[Screen grounding examples]

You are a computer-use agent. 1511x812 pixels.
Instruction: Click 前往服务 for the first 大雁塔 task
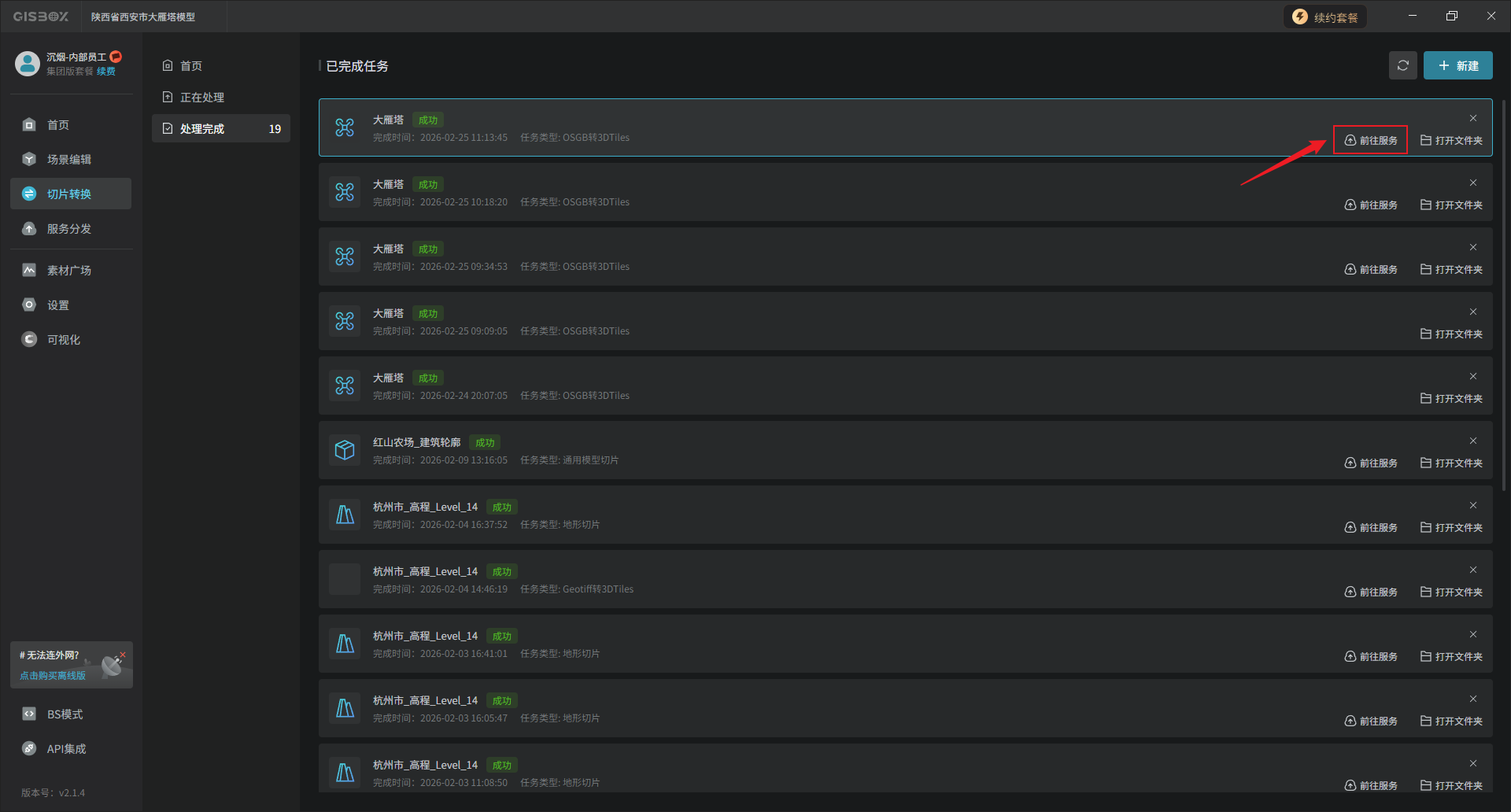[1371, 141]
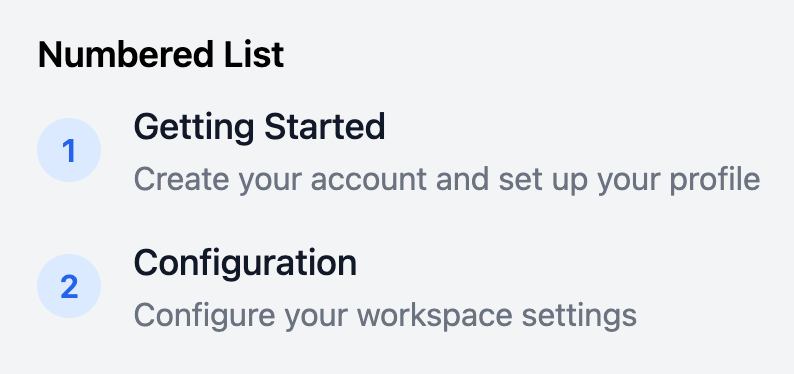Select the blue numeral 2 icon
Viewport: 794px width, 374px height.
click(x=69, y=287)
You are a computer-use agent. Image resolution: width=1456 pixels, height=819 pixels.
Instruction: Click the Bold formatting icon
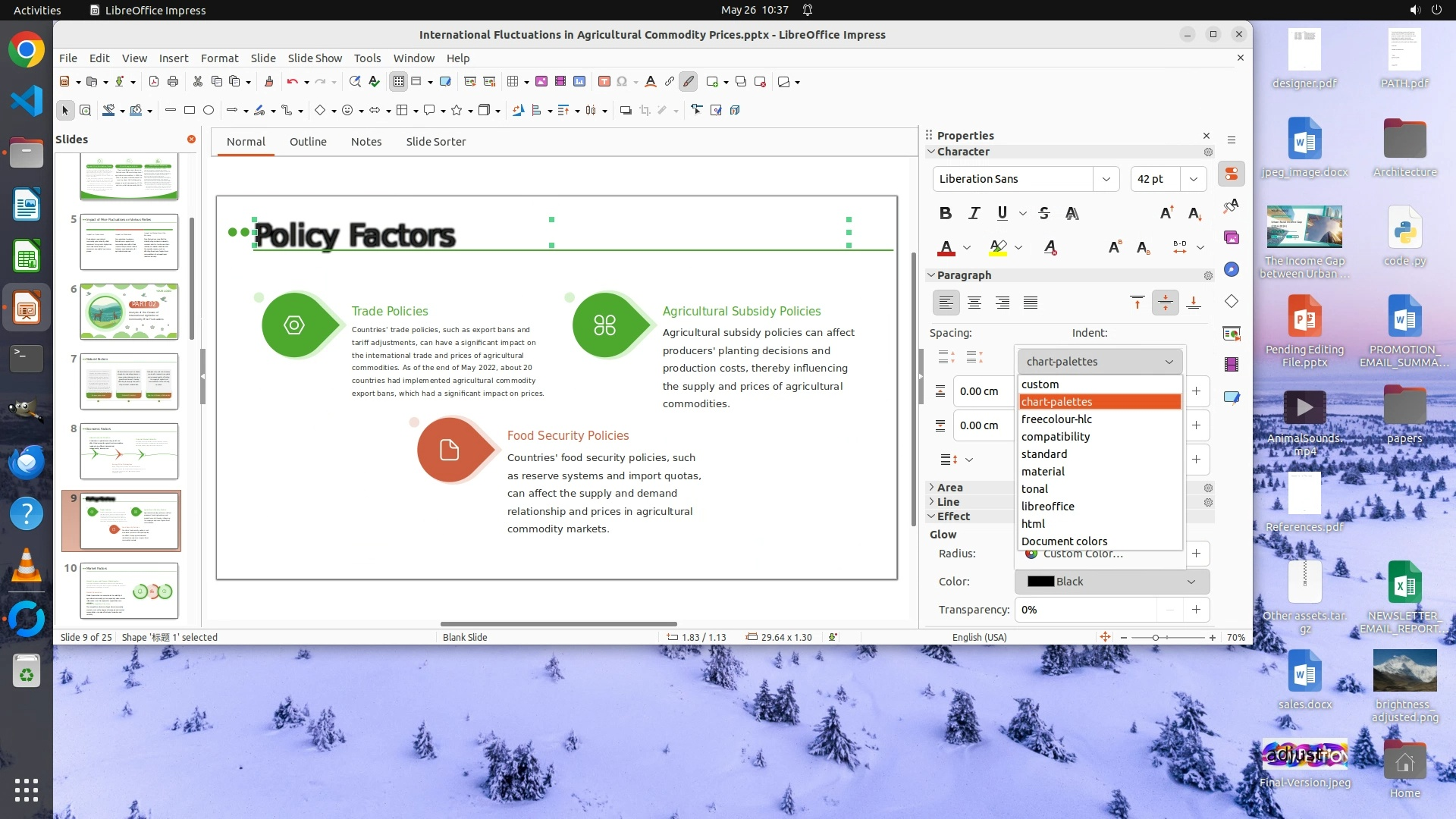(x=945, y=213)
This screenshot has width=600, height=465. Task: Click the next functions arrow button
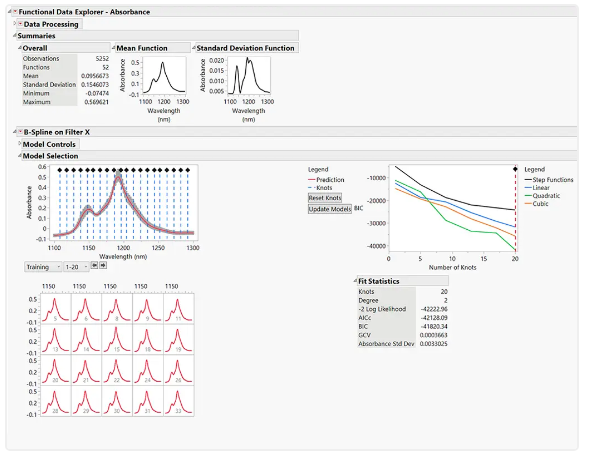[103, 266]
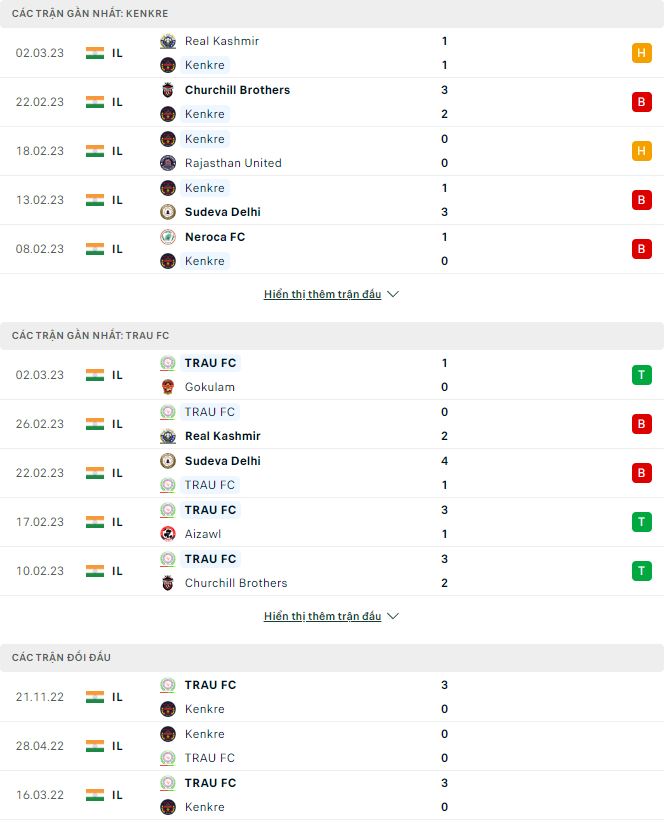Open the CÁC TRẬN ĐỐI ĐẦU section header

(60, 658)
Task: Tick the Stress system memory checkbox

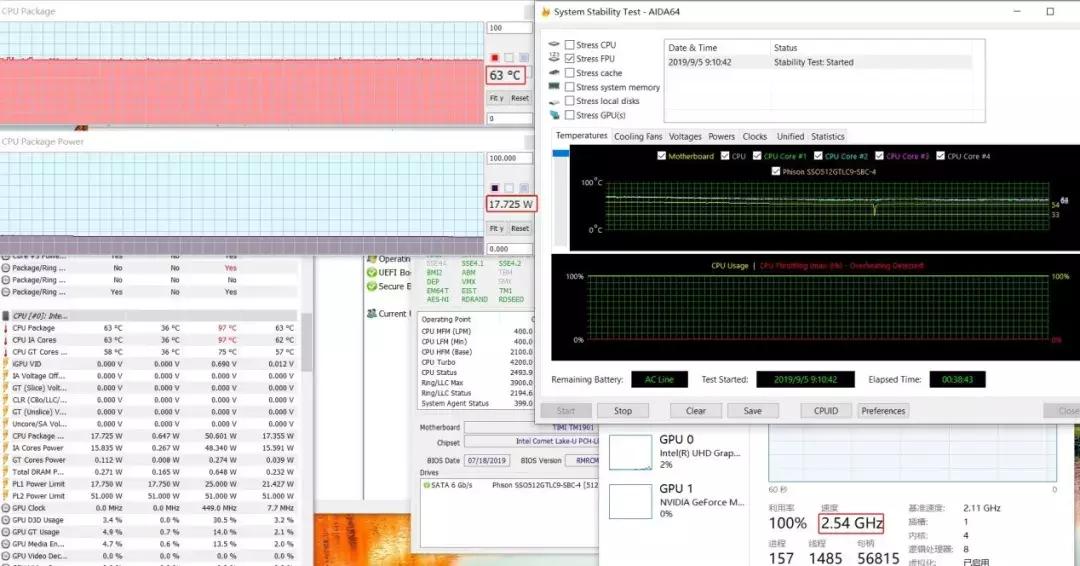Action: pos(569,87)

(REQUIREMENT):
Rewrite all the rows above, replacing "computer-use agent" with "GUI agent" and keeping everything else the same. Leave out the pictures.

(FULL OUTPUT):
You are a GUI agent. 1511x812 pixels.
Instruction: Click 前往服务 for the first 大雁塔 task
[1371, 141]
Select the blue numeral 2 icon
Viewport: 794px width, 374px height.
click(x=69, y=287)
You are a GUI agent. Image resolution: width=1456 pixels, height=819 pixels.
Instruction: Click the Bold formatting icon
(x=945, y=213)
This screenshot has width=600, height=465. Task: Click the next functions arrow button
[103, 266]
Open the CÁC TRẬN ĐỐI ĐẦU section header

(60, 658)
Task: Tick the Stress system memory checkbox

Action: pos(569,87)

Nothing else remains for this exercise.